### [TEXT TO READ]
□ □ □ □ □

Pyrolysis–gasification process

Pyrolysis of the samples was carried out using a fixed bed reactor system (Fig. 1). The reaction system was composed of a pyrolysis reactor, tar collection system and gas collection stages. N₂ (100 ml min⁻¹) was used as carrier gas, and the residence time of volatiles was approximately 2.6 s. During the experiment, the reactor was initially heated to the set point (800 °C). Once the temperature had stabilized, the sample (1 g) was inserted into the hot zone of the reactor and rapidly pyrolyzed. The average heating rate was approximately 350 °C min⁻¹, which was a rough evaluation of how fast the sample was heated. The reactor was kept at the reaction temperature for a further 30 min to ensure the pyrolysis–gasification process was completed. The products from the pyrolysis were cooled using air and dry ice cooled condensers, thereby collecting the condensed tar. The generated HCl was absorbed by a scrubber/condenser system (water bubbler for HCl absorption and another dry-ice condenser) placed between the existing condensers and the gas sample bag. The non-condensed gases were collected using a Tedlar™ gas sample bag, and further analysed off-line using packed column gas chromatography (GC). Gases were collected for an additional 20 minutes to ensure complete collection of the gas products. Some selected experiments were repeated three times. Out of these repeats, the maximum standard deviations were 3.3% for mass distribution and 3.2% for gas production, and the maximum relative standard deviation for PAH generation was 4.1%. Therefore, the standard deviations for other experiments can be estimated from this data. The mass balance of each experiment was also checked to ensure the reliability and consistency of the results.

□ □ □ □ □

### [ROWS]
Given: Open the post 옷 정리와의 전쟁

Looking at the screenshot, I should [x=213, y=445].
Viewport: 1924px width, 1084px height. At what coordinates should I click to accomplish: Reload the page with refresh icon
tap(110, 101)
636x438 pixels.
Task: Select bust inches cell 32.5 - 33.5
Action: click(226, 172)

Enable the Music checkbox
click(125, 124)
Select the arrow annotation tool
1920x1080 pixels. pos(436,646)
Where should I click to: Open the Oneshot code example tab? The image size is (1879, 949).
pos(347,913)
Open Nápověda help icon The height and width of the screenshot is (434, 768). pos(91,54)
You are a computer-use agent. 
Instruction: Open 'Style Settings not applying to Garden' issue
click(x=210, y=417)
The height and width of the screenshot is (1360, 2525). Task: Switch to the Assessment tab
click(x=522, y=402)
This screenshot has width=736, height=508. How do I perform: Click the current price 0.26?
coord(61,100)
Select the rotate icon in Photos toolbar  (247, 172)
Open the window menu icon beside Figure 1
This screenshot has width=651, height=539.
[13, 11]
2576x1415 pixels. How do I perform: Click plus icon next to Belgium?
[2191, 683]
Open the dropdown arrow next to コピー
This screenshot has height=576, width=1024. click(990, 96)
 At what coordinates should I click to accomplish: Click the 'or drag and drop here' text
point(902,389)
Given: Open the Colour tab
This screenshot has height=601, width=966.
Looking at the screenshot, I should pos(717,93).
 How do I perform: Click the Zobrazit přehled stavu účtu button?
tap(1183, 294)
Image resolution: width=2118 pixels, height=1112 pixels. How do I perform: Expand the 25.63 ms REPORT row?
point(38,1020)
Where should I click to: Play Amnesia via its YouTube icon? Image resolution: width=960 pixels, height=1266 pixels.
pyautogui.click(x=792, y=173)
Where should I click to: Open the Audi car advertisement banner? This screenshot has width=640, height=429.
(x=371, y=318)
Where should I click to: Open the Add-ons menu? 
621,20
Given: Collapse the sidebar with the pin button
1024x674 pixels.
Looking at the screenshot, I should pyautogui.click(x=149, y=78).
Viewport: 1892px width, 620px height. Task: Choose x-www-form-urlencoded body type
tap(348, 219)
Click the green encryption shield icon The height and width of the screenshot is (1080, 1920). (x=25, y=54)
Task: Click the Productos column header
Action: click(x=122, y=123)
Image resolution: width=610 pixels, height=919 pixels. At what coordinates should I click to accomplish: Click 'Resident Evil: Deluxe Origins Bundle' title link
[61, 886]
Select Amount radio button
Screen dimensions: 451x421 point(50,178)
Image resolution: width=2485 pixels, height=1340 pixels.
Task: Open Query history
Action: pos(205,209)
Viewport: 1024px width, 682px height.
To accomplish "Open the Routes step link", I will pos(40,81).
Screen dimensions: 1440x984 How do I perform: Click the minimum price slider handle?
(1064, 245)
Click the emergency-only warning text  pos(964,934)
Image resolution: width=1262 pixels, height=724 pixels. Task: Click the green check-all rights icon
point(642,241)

□ □ □ □ □

### [YOUR INSTRUCTIONS]
Continue the pyrolysis–gasification text, beginning immediately after its final sentence, "The mass balance of each experiment was also checked to ensure the reliability and consistency of the results."

### [THE REPLY]
Fig. 1 Schematic of the pyrolysis reaction system.

Products analysis and characterization

Gas chromatography. Non-condensed gases collected in the Tedlar™ gas sample bag were analysed off-line by packed column gas chromatography. H₂, CO and N₂ were analysed with a Varian 3380 GC on a 60–80 mesh molecular sieve column with argon carrier gas, whilst CO₂ was analysed by another Varian 3380 GC on a Hysep 80–100 mesh column with argon as carrier gas. C₁–C₄ hydrocarbons were analysed using a third Varian 3380 gas chromatograph with a flame ionization detector, with an 80–100 mesh Hysep column and nitrogen as carrier gas. From the known N₂ concentration measured, and calculated from the flow rate and collection time, the volume and mass of other gases can be calculated.

Characterization of PAH. After each experiment, the condenser and the tar connecting sections were weighed to obtain the mass of tar (weight difference of condensation system). The tar products from the condensers were washed by ethyl acetate to collect the tar adhered to the condenser wall. The water content in the liquid mixture was eliminated by filtering through a column of anhydrous sodium sulphate. The liquid, which contained PAH, was analysed using a Varian CP-3800 gas chromatograph coupled with a Varian Saturn 2200 mass spectrometer fitted with a 30 m × 0.25 μm DB-5 equivalent column. 2 μl of the extracted tar sample was injected into the GC injector port at a temperature of 290 °C; the oven programme temperature was at 50 °C for 6 min, then ramped to 210 °C at 5 °C min⁻¹, held for 1 min and ramped at 8 °C min⁻¹ to 300 °C (total analysis time of 61 min). The transfer line was at 280 °C, manifold at 120 °C and the ion trap temperature was held at 220 °C. The ion trap was initially switched off for 7 min to allow the elution of the solvent prior to data acquisition to safeguard the life of the trap. The PAH compounds present in the tars were quantified by internal standard method with 2-hydoxyacetophenone as internal standard (IS). The GC/MS was calibrated by standard PAH supplied by Sigma-Aldrich Ltd., thus PAH could be quantitatively determined. The analysis reported 10 of the 2-4-ring PAH from US EPA priority list and also 2 naphthalene derivatives (1-methylnaphthalene and 2-methylnaphthalene). The GC peaks of benzo[a]anthracene and chrysene could not be separated clearly by the GC system used; therefore the concentration of these two compounds was reported together.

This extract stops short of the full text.